G.B. Mais comment est acceptée la théorie du bootstrap ?

F.C. Oui, il est très intéressant de constater qu’elle n’est pas acceptée par la plupart des physiciens. Je crois que son attitude, sa philosophie de base est beaucoup trop radicale et trop étrangère à l’approche scientifique occidentale pour être acceptée. Mais je suis très certain qu’elle va être acceptée de plus en plus parce qu’elle aura de plus en plus de succès.

G.B. Quelles sont les théories concurrentes ?

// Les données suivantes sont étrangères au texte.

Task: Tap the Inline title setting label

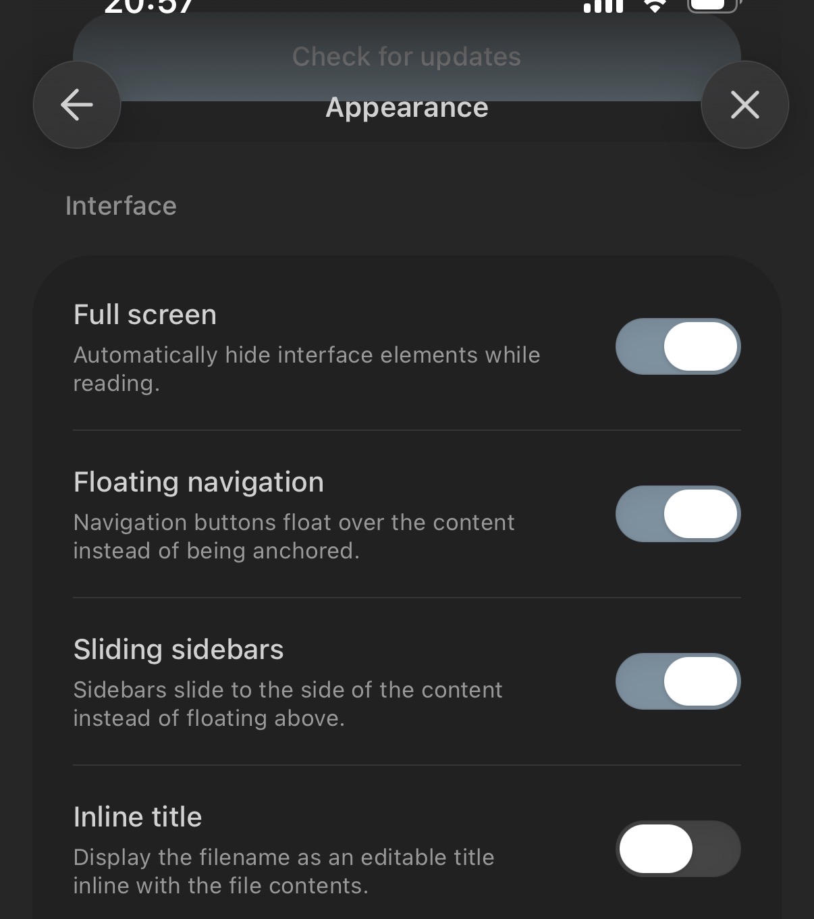Action: point(138,817)
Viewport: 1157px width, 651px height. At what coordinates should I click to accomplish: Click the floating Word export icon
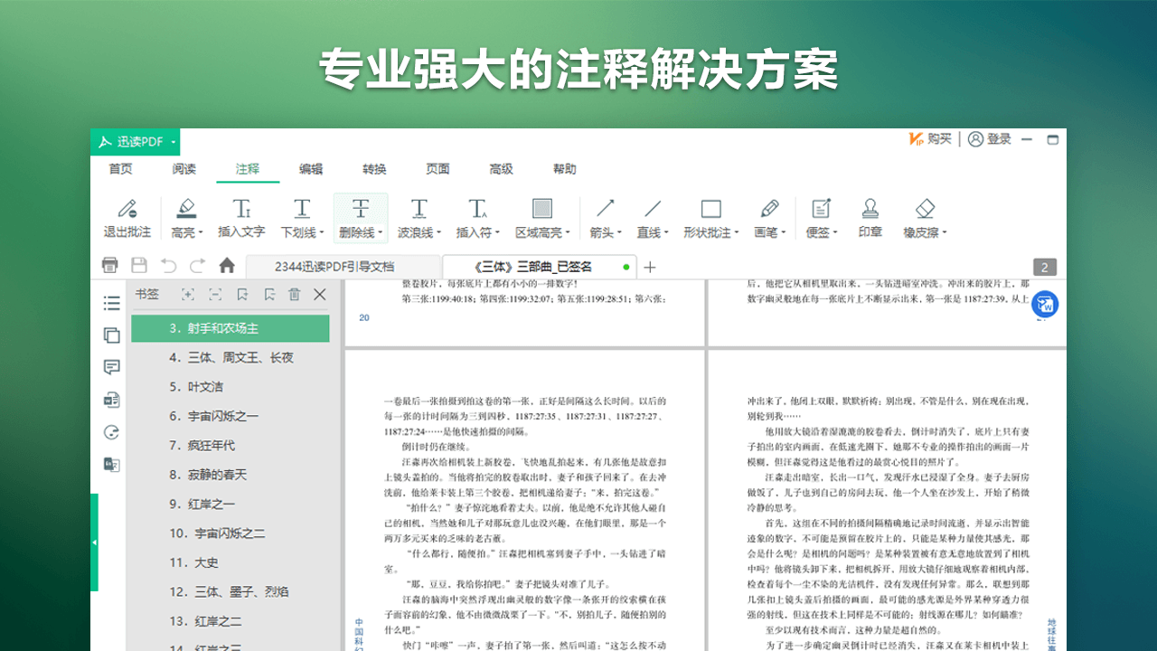1044,305
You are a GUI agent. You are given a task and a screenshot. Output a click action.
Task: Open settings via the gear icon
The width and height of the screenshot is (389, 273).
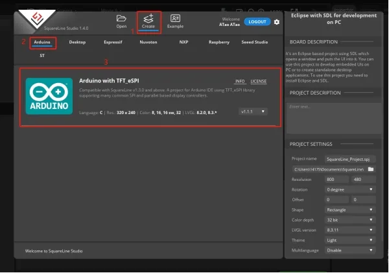coord(277,22)
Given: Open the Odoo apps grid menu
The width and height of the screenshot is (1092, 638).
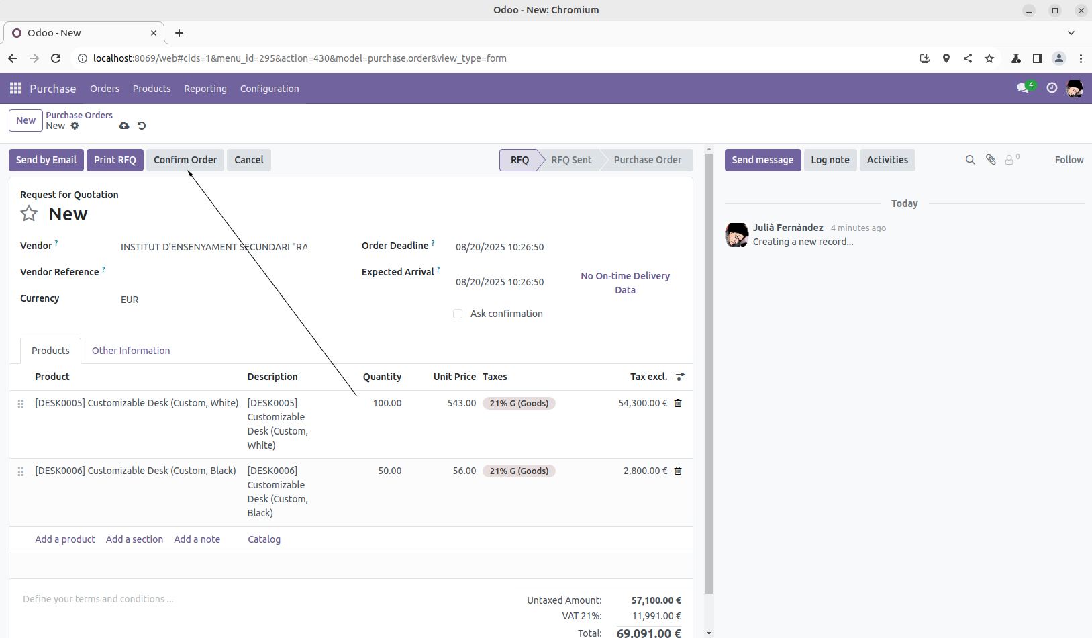Looking at the screenshot, I should (15, 89).
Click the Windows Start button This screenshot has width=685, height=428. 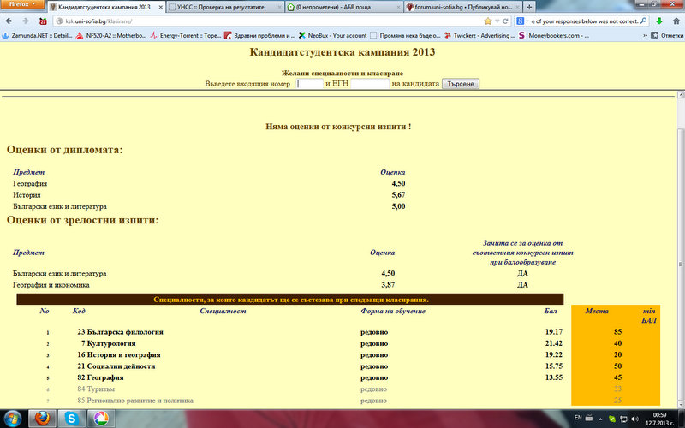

F.C. En physique, actuellement, il y a deux écoles de pensées : le bootstrap c’est l’école minoritaire ; l’école majoritaire, c’est la pensée en termes de théories des champs. D’abord peut-être faut-il rappeler qu’il y a différentes interactions entre les particules : les interactions fortes, les interactions électromagnétiques, les interactions faibles et la gravitation. Personne ne sait grand-chose de la gravitation, au point de vue théorie quantique, physique atomique, physique des particules. C’est très mystérieux, il n’y a pas vraiment de théorie.

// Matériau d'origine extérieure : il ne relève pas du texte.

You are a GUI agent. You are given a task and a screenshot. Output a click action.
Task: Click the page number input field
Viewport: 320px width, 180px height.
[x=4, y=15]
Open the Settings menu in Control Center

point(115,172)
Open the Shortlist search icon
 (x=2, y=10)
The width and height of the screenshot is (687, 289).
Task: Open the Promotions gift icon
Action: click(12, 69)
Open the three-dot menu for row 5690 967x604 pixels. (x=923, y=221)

G.B. Même avec le bootstrap ?

F.C. Non, nous ne nous en occupons pas, pas encore, elle reste à part parce que ce sont des interactions extrêmement faibles et la théorie d’Einstein, la relativité générale est très complexe, non linéaire. On n’est pas arrivé à la combiner avec la théorie quantique, c’est un problème qui reste encore en suspens. Les interactions électromagnétiques et les interactions faibles ont été réunies par une théorie qui s’appelle Weinberg-Salam, deux physiciens qui ont eu le prix Nobel pour cela et on parle maintenant d’interactions électrofaibles (« electroweak ») [3], c’est-à-dire que ce sont deux aspects d’une seule interaction. Ce fut un grand pas en avant, l’unification de deux interactions dans un cadre théorique. Ça marche très bien, c’est une théorie de champ. On a voulu étendre aussi cette approche aux interactions fortes… ça n’a pas marché. C’est là le cadre théorique des quarks. Ça s’appelle la Chromodynamique quantique, « Quantum chromodynamics » (QCD) [4] . Cette théorie est acceptée par la plupart des physiciens, mais elle marche de moins en moins, elle rencontre de plus en plus de difficultés. Chew a dit récemment : « c’est comme l’histoire des nouveaux vêtements de l’empereur ». Comment dit-on en français ?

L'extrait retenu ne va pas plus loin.